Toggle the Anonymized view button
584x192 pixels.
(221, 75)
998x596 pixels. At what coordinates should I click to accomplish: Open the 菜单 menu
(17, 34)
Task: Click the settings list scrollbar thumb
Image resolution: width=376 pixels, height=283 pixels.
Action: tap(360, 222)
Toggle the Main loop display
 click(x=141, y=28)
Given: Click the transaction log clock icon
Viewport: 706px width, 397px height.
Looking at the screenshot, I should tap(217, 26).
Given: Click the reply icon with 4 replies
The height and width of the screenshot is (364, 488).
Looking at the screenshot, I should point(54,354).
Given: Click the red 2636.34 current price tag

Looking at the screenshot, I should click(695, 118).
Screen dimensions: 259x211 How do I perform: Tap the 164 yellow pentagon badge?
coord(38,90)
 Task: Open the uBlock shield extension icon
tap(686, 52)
::::::::
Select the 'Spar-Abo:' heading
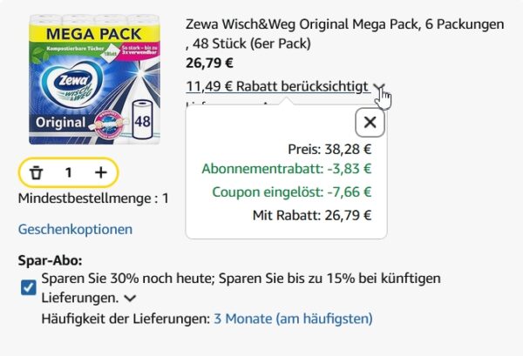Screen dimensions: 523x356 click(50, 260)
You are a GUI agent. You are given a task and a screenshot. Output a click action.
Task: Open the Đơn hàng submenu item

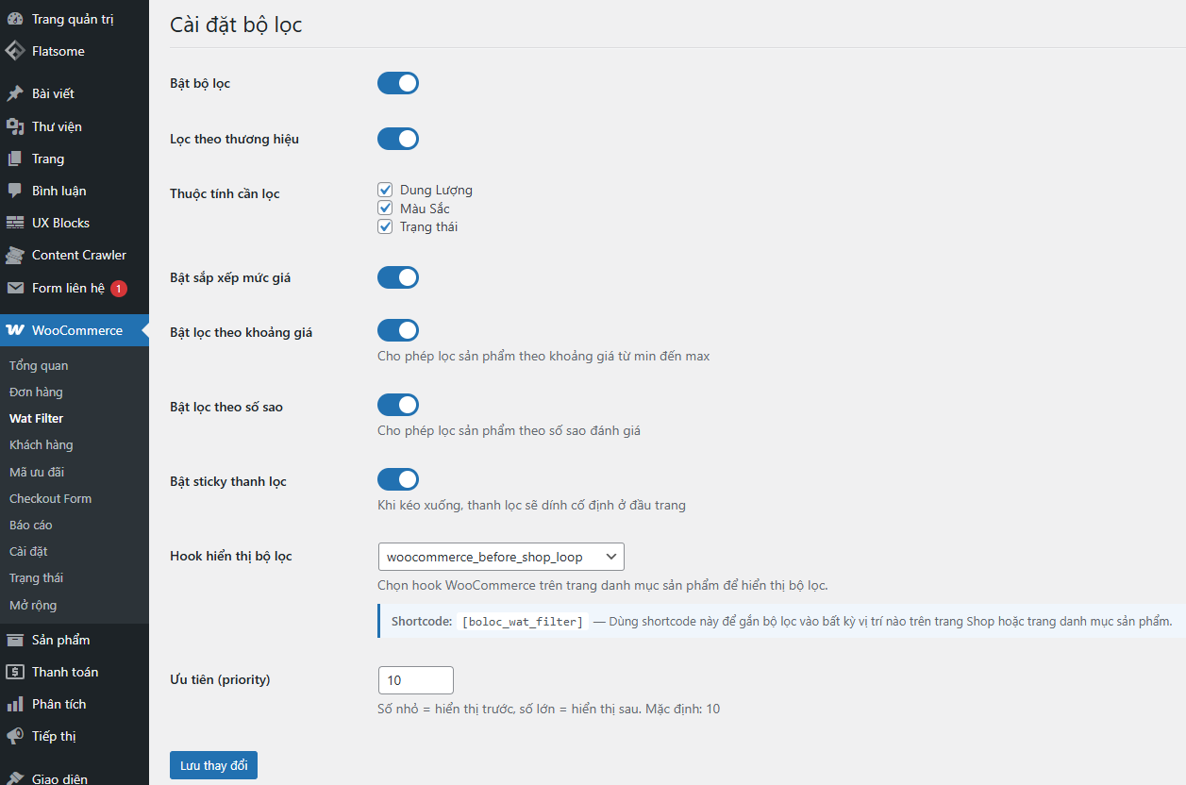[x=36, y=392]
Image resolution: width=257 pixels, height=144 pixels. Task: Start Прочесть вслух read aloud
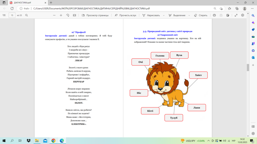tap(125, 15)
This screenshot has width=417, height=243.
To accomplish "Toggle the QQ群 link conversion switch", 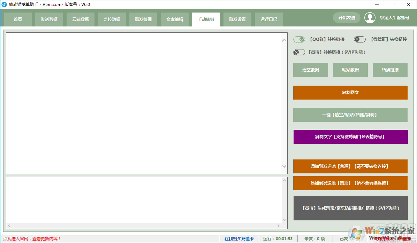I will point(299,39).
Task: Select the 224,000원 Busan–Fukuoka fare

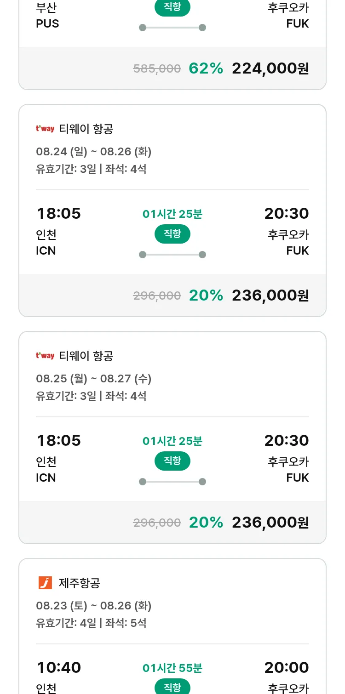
::::::::
WORK ITEM:
Beginning with the line above that contains "998x596 pixels. At", copy each line exactly up to and including the line that contains "Given: Click the reply icon with 4 replies", and go no further.

ANSWER TO THE PROBLEM:
998x596 pixels. At what coordinates should I click to accomplish: Open the 菜单 menu
(17, 34)
Task: Click the settings list scrollbar thumb
Image resolution: width=376 pixels, height=283 pixels.
Action: tap(360, 222)
Toggle the Main loop display
 click(x=141, y=28)
Given: Click the transaction log clock icon
Viewport: 706px width, 397px height.
Looking at the screenshot, I should tap(217, 26).
Given: Click the reply icon with 4 replies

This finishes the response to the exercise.